**Texte de la page:**
========

Les cinq erreurs tactiques de la Belgique: oui, Evenepoel a bien plus avantagé Alaphilippe que Van Aert

L'absence d'oreillettes, la ferveur populaire et la trop grande envie d'en découdre ont poussé les Belges à faire plusieurs erreurs, ce dimanche. Ce que Patrick Lefevere a pointé du doigt dans un sarcasme dont il a le secret.

Nicolas Christiaens

Julian Alaphilippe a reconduit son titre de champion du monde en se montrant le plus costaud. Une jambe au-dessus de tout le monde, le Français se serait sans doute imposé dans bien des scénarios différents. Grand favori au départ de la course, Wout Van Aert était moins fort qu'attendu et n'a pas pu répondre aux attaques du Français.

A chaud, l'analyse était vite pliée côté belge: le plus fort a gagné. On a même entendu Remco Evenepoel dire que "La Belgique a fait la course parfaite". On peut comprendre que ce fut le cas de son point de vue pendant la course mais on est quasiment certain qu'il changera d'avis si, comme nous, il prend le temps de revoir les moments-clés de ce championnat du monde. Et s'il est probable qu'une course d'équipe parfaite n'aurait pu amener qu'une médaille d'argent ou de bronze en plus, ce n'est pas une raison pour ne pas gommer des erreurs qui auraient pu conduire à la défaite d'un Wout Van Aert à son meilleur niveau.

========

Selon l'article sur le championnat du monde, qu'est-ce qui a conduit les Belges à commettre plusieurs erreurs ce dimanche ? Répondez en une à trois phrases.

**Données disponibles:**
========

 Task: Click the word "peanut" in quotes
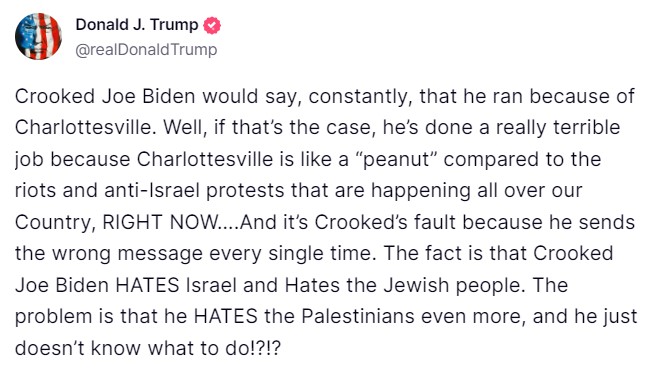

========

**Réponse complète:**
Trois facteurs ont poussé les Belges à l'erreur : l'absence d'oreillettes, la ferveur populaire et une trop grande envie d'en découdre.